リヒトだろうか――今、会うべきか、と考えていると、扉の向こうから声をかけられた。
「リア様、よろしいですか?」
この声はグラベルである。
リヒトの従者である彼だが、もしかしてリヒトも居るのだろうか。
リアは扉の鍵を外すと、恐る恐る扉を開けて確認するが、其処にはグラベルしか居なかった。
「グラベルさん、どうしたんですか?」
「申し訳ありません、この様な時間帯に淑女の部屋を訪ねてしまい――」
「え…… は、いいえ、あ、ではこのままでも良いですか?」
「勿論でございます」
グラベルの『淑女』という単語に一瞬、リアの思考が停止するが、彼と自分の立場を考え、最適の答えを導き出す。
しかし、リヒトの知人であるとはいえ、グラベルは本当にリアにも丁寧な人だ。もしかしたらソルに何か言われているのかもしれない。
「色々あってお疲れのところ、ありがとうございます。ですが――だからこそ逸早くお渡ししたく…」
渡したいモノ――グラベルに預けているモノに心辺りがなく、リアは首を傾げる。
すると、二袋の紙袋をグラベルはリアへと差し出した。紙袋の大きさは前世で言う角形六号ぐらいだろうか。だがそれよりも、少し漂ってくるこの懐かしく香ばしい匂いに、リアが目を丸くする。
「こ、この香り、まさか… !」
「はい。流石、王都の公共施設に隣接されている喫茶店です。豆の販売もしていたため、つい購入してしまいました。焙煎されて挽いてあるものは少々値がはりましたので、生豆と合わせて二種類――しかも一番格安の珈琲豆ですが…」
王都に到着する前にした雑談で話した――珈琲豆だ。
「え、私に?」
「勿論です」
「あ、ま、待ってください! 今お金を…」
リアが慌てて部屋の中に戻ろうとした所、クラブルはその袋を扉の前に置いて言葉を続けた。
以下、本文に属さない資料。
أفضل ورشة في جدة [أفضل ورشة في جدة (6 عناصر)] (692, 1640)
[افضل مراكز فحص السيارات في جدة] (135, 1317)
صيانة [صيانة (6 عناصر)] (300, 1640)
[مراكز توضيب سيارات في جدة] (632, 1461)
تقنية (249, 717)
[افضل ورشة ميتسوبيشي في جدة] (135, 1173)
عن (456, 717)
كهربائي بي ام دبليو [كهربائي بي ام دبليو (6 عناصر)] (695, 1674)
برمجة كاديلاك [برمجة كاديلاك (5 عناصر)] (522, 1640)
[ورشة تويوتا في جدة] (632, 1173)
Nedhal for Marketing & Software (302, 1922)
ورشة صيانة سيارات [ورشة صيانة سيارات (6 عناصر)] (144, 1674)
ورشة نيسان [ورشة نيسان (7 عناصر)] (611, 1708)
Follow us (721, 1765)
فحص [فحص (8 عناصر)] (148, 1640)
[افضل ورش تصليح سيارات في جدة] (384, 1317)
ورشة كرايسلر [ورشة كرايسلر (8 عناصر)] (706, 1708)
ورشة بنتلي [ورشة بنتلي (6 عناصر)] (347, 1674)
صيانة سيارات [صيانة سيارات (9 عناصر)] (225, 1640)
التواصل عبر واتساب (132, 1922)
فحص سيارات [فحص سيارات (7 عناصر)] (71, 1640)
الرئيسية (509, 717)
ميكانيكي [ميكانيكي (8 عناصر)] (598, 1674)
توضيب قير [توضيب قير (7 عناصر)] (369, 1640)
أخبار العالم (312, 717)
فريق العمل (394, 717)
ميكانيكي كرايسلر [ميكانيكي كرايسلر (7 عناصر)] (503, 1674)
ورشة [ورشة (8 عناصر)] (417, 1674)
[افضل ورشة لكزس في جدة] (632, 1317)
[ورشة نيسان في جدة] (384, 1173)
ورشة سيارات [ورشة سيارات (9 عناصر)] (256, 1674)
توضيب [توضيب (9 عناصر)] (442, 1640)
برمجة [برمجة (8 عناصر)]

「いえ、お代は結構です。私が勝手に購入したのですから。これは貴女に差し上げます」
「駄目ですよ! そんなの悪いです!」
「いいえ、リヒト様を助けていただき…本当にありがとうございました、リア様」
「グラベルさん…」
気がつくと、グラベルが扉の向こうの廊下で座り込んでいた。頭を地面に付け礼をしえちる。――土下座だ。
「ちょ…グラベルさん?! 頭を上げてください!」
「無償で受け取っていただけるなら…」
「わ、わかりました、だから――」
リアが応えた途端、グラベルはすっと立ち上がり、笑顔になる。そして、先程地面に置いた袋を掲げ、目の前に戻ってきたリアの手に確りと渡した。
してやられた。とリアは思うが、グラベルはすぐにその場を立ち去ってしまう。
本当に珈琲豆は偶然だったのだろう。偶然発見し、偶然購入し、偶然事件が起きて、偶然リアはリヒトを救う形をとった。だが、それはグラベルにはとても大事なことであった。
「リヒト様をよろしくお願いします」
彼の去り際の言葉が耳から離れない。